Fact: Although it doesn’t happen in every instance, breast cancer survivors are likely to get another type of cancer or even the same old “breast cancer.” LiveStrong estimates that one in three people will likely relapse with cancer. The Susan G. Komen® organization also warns that women with early-stage breast cancer are at risk of developing the disease again within the first five years of treatment.
- Is Breast Cancer Preventable and Curable?
While there is no known natural treatment for breast cancer, there are medical procedures that can remove, shrink, or otherwise control the microscopic cancer that has spread from the breast tumor through the blood. Treatment options for breast cancer include radiation therapy, lumpectomies, mastectomies, hormone therapy, chemotherapy, and targeted biological therapy.
The following techniques also help reduce the risk of developing breast cancer in Black women:
- Maintain a healthy lifestyle by actively exercising, eating healthy meals, and maintaining balanced body weight.
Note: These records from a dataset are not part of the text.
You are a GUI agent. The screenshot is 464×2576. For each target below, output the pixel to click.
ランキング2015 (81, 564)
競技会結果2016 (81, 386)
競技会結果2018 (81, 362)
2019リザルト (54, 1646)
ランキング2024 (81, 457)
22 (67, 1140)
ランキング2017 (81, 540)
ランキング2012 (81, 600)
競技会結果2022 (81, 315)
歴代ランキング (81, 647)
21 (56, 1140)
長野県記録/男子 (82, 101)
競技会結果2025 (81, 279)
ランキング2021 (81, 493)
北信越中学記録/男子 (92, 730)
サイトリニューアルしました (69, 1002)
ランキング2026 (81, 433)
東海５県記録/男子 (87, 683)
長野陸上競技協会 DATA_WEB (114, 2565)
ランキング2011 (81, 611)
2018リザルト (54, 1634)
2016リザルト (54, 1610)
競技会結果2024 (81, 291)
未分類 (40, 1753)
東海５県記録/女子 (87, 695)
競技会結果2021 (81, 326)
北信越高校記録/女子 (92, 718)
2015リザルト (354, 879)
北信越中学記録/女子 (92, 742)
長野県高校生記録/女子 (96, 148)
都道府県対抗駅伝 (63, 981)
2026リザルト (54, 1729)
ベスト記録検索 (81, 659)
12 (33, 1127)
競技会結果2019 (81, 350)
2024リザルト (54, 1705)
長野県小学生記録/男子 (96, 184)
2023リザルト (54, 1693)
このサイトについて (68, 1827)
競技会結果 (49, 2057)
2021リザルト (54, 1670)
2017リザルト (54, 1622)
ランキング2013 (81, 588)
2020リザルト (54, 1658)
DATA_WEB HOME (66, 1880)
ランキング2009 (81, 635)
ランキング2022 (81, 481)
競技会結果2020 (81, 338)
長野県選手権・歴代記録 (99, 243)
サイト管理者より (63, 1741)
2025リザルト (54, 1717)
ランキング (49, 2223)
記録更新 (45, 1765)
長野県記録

- Avoid alcohol and smoking.
- Know your family history and discuss it with your doctor.
- Lactating black mothers should continue to do so. Breastfeeding helps limit the chances of developing breast cancer.
- Avoid menopausal hormone therapy.
- Do frequent mammogram screenings.
Although no single universal treatment is effective for all breast cancer patients, breast cancer treatments are highly effective when the disease is detected early. This Breast Cancer Awareness Month, we urge every black woman to be familiar with her breasts and inform her doctor of any abnormal findings.
In a nutshell, Happy Breast Cancer Awareness Month to all Black Women.